Marshal is a data serialization format used in the standard library of Python. It is more primitive, but it might be faster.
As a simple test, we take the feature data for g_word_utf8
.
It is a map from the numbers 1 to 426584 to Hebrew word occurrences (Unicode strings).
In Text-Fabric we have a representation in plain text and a compressed, pickled representation.
Pickle is faster.
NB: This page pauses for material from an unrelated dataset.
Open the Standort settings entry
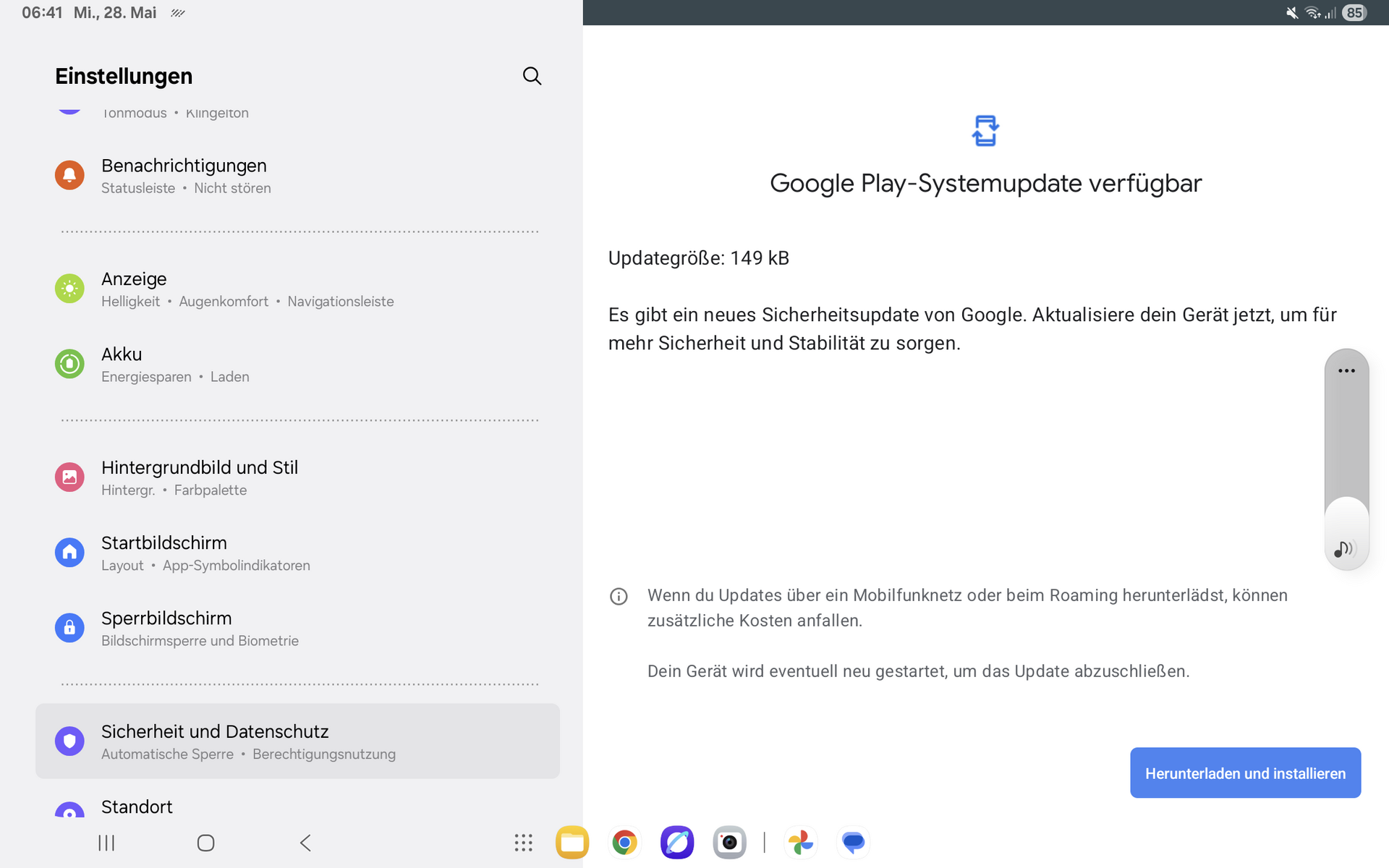Image resolution: width=1389 pixels, height=868 pixels. click(x=137, y=807)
Loading gzipped, pickled data is much faster than loading gzipped, marshalled data.
The size of the marshal uncompressed serialization is much bigger than the TF text representation.
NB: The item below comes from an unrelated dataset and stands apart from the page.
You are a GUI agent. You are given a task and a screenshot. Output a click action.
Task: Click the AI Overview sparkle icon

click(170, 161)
The size of the gzipped marshal serialization is approximately the same as the gzipped, pickled TF serialization.
name | kind | size | load time |
---|---|---|---|
g_word_utf8.tf | tf: plain unicode text | 5.4 MB | 1.6 s |
g_word_utf8.tfx | tf: gzipped binary | 3.2 MB | 0.2 s |
g_word_utf8.joblib | marshal: uncompressed | 9.2 MB | 0.8 s |
g_word_utf8.joblib.gz | marshal: gzipped | 3.3 MB | 3.0 s |
We do not see reasons to replace the TF feature data serialization by marshal.
import os
import gzip
import marshal
import pickle
from tf.fabric import Fabric
GZIP_LEVEL = 2 # same as used in Text-Fabric
VERSION = 'c'
BHSA = f'BHSA/tf/{VERSION}'
PARA = f'parallels/tf/{VERSION}'
TF = Fabric(locations='~/github/etcbc', modules=[BHSA, PARA])
api = TF.load('')
api.makeAvailableIn(globals())
This is Text-Fabric 5.5.22 Api reference : https://annotation.github.io/text-fabric/Api/Fabric/ Tutorial : https://github.com/annotation/text-fabric/blob/master/docs/tutorial.ipynb Example data : https://github.com/annotation/text-fabric-data 117 features found and 0 ignored 0.00s loading features ... | 1.60s T g_word_utf8 from /Users/dirk/github/etcbc/BHSA/tf/c 6.02s All features loaded/computed - for details use loadLog()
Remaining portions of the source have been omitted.